======== GIVEN RECORDS
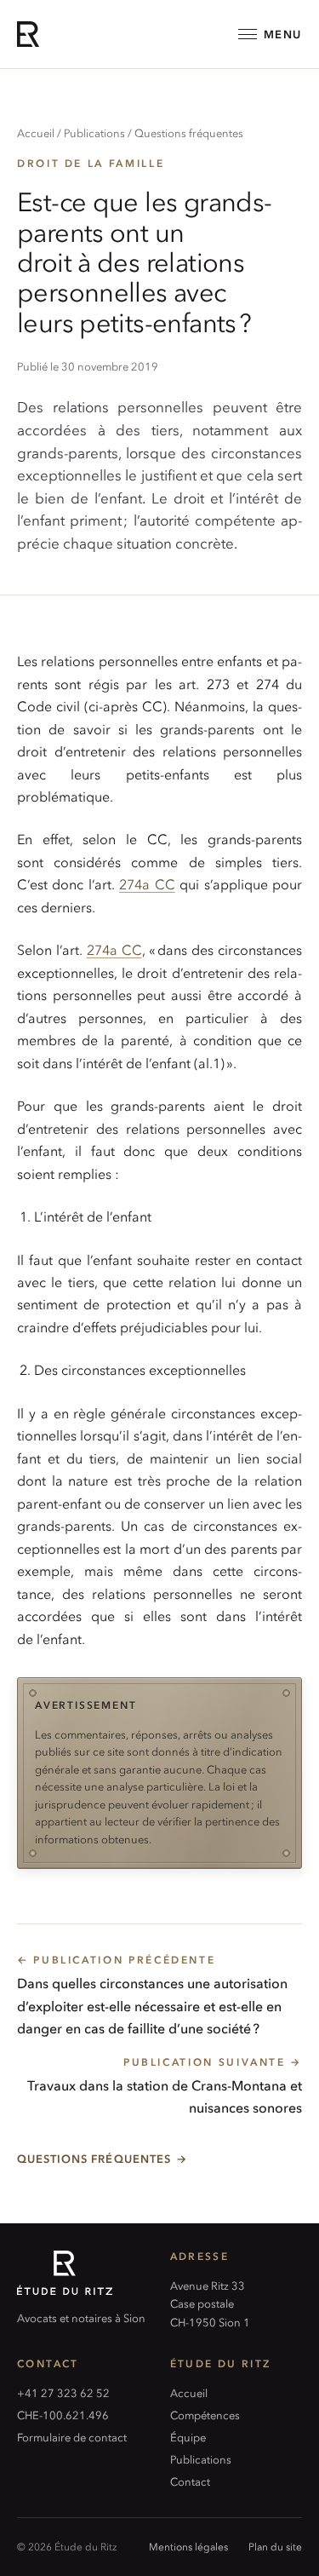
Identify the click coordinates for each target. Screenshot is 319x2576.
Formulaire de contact (72, 2437)
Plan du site (275, 2546)
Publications (94, 132)
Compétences (205, 2414)
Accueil (35, 132)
================
Take the line holding "Plan du site (275, 2546)" and all lines after it through the end of the data, and set them down exactly.

:: RESPONSE AREA ::
Plan du site (275, 2546)
Publications (94, 132)
Compétences (205, 2414)
Accueil (35, 132)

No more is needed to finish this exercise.